West Tambaram is a locality in Tambaram Tamil Nadu, India, located in the Chennai Metropolitan city. It is one of the main commercial and residential areas of the metropolitan region. Its main features include shopping centres such as Annai retail, More, Domino's, several colleges, schools, banks and public libraries. Shanmugam Road is a main shopping street located opposite to tambaram  railway station which includes wholesale grocery as well as a huge vegetable market. Tambaram Mudichur road The main road through West Tambaram connects the Chennai Neighbourhood of Lakshmi Nagar, Krishna Nagar, Bharathi Nagar, Old Perungalathur, Madhana Puram, Mullai Nagar TNHB colony and Mudichur, ending at the Vandalur - Oragadam road. West Tambaram has been growing rapidly since the development of the Vandaloor-Nemilichery Outer Ring Road.

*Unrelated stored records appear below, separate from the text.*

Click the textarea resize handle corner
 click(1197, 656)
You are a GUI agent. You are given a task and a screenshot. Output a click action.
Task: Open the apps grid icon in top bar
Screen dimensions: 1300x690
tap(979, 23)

Supermarkets in West Tambaram include Heritage, Reliance Fresh and Nilgiris are in West Tambaram. Banks include SBI, Canara Bank, Axis Bank, ICICI Bank, Indian Overseas Bank, and Indian Bank. Schools include Valluvar Gurukulam, Shri Anand Jain Vidyalaya Matriculation and Higher Secondary School. Kishkintha Theme Park is located at the intersection of Dharkast Road and the Outer Ring Road.